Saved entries
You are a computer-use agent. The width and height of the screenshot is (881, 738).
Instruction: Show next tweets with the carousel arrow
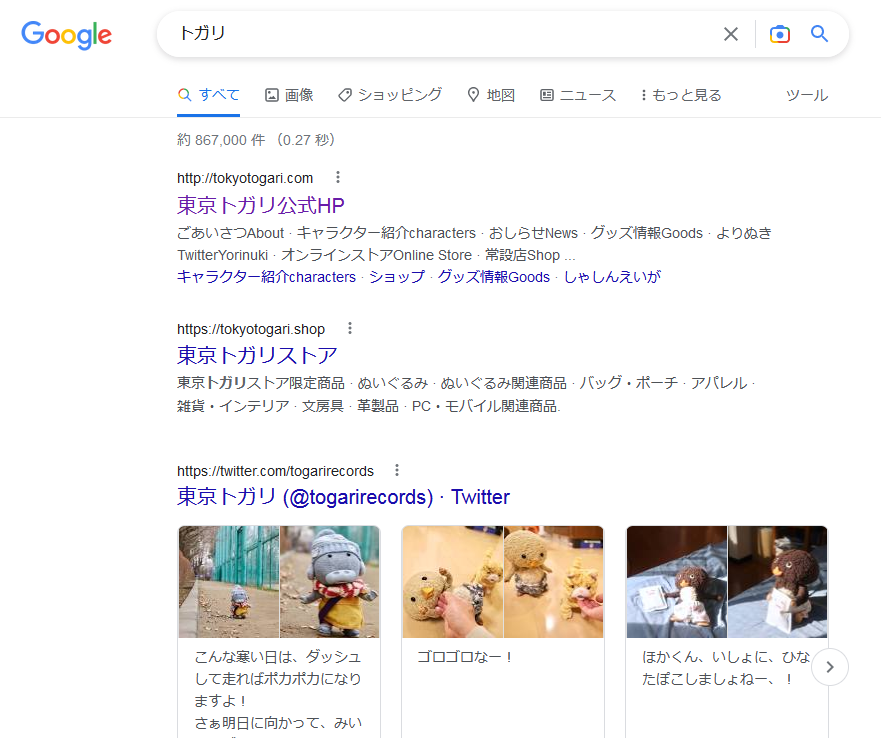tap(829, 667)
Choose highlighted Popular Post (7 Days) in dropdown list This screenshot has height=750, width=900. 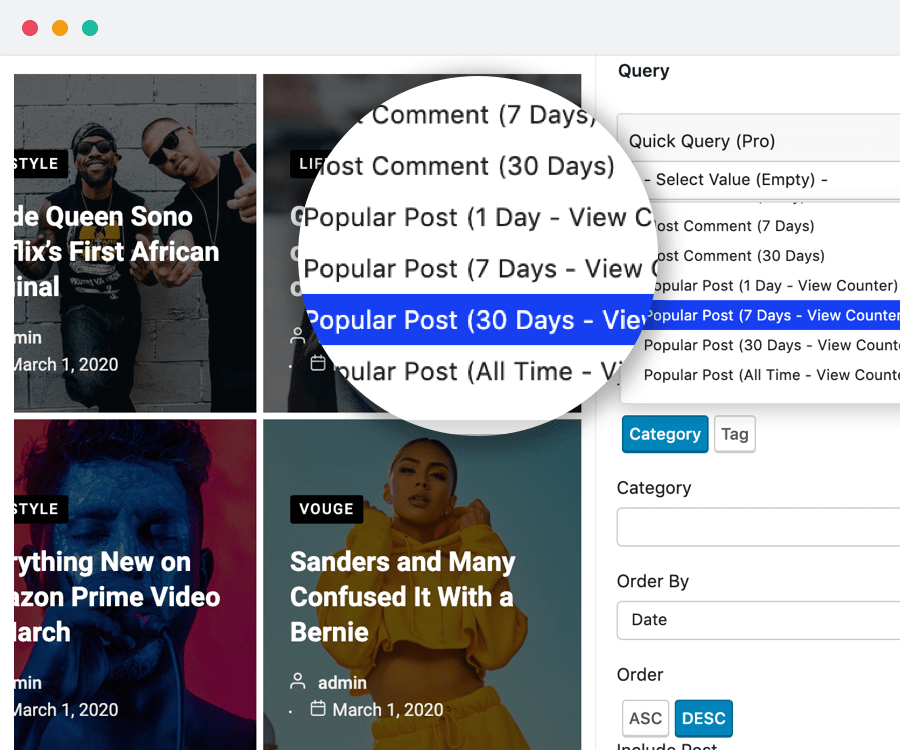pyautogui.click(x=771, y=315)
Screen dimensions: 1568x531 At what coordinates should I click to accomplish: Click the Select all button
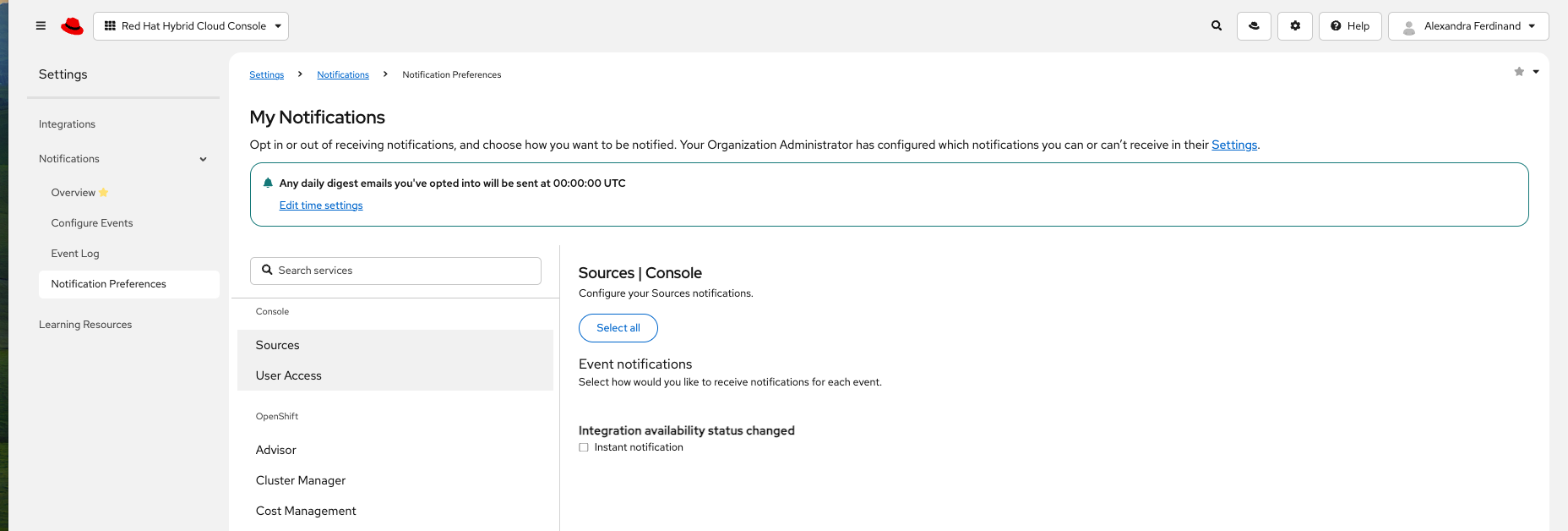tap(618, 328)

▸ **Brief**: Where a line contains "Screen dimensions: 1568x531", begin there and transcribe every line through the last one of the records above, exactly and with no pictures.

▸ **Solution to the problem**:
Screen dimensions: 1568x531 At what coordinates should I click to accomplish: Click the Select all button
tap(618, 328)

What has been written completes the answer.